When Donald Trump leaves office, it will be difficult to envision how the media, cartoonists, and historians will cope. He is one of the most colorful presidents the country has known. Red is the hue that most comes to mind. He has executed more federal prisoners than any other of our leaders in modern times, breaking a moratorium after 17 years. Even as he faces the end of his term in office, he plans for more deaths and is busily reinstituting firing squads as a substitute for lethal injections.
If the public hungered for bread and circus after the bland Barrack Obama years, Trump rewarded them with a leadership style akin to Nero. A cruel president, he is also a mesmerizing showman. Many have enriched themselves through his antics but no conduct is more spectacular than his handling of the Covid-19 pandemic– a time where he played with people’s lives as if they were match sticks in the hands of an adolescent pyromaniac. Even so, his supporters will defend him and sob into the hemline of his trousers as he leaves office, their loyalty reminiscent of Japanese holdouts who continued to fight after their country’s surrender in World War 11.

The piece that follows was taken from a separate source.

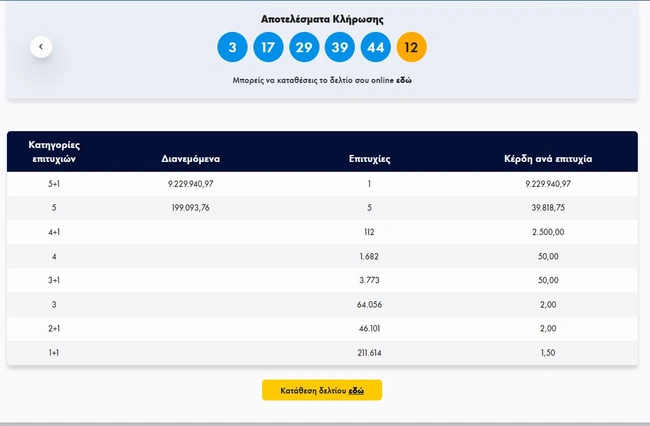
Task: Click the blue ball number 44
Action: 376,47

The drama will continue for a time after Trump leaves the stage. Bankruptcy may follow him or lawsuits that have been waiting in the wings. Or, he could flee the country in the face of criminal prosecution. Russian might welcome both him and the national secrets he brings with him. Alternatively, his bank account in China might allow him to purchase a television network, as has been rumored. If he chooses show business as an exit route, he faces an uphill struggle. His long neglect of Covid-19 has devastated the industry.
Streaming video is doing well at the moment. But the artists who create those films have been hampered by lockdowns. Between February and May of this year, employment has fallen by nearly 50%. (“Boom Times for Streaming, Not for Hollywood Jobs,” by Justin Fox, Bloomberg Businessweek, November 23, 2020, pg.76.) Worse, the increased productions protocols required to do filming have increased costs by 20% The increase is why many jobs have fled to Canada where the infection is less rampant.
Movies theaters that once drove the film industry are in peril, as well. Many have shut down and aren’t expected to survive the pandemic. (Ibid. pg. 76.)
Shakespeare wrote that all the world is a stage. If Trump returns to the entertainment business, he’d better hope the Bard is right and the lights are on in China.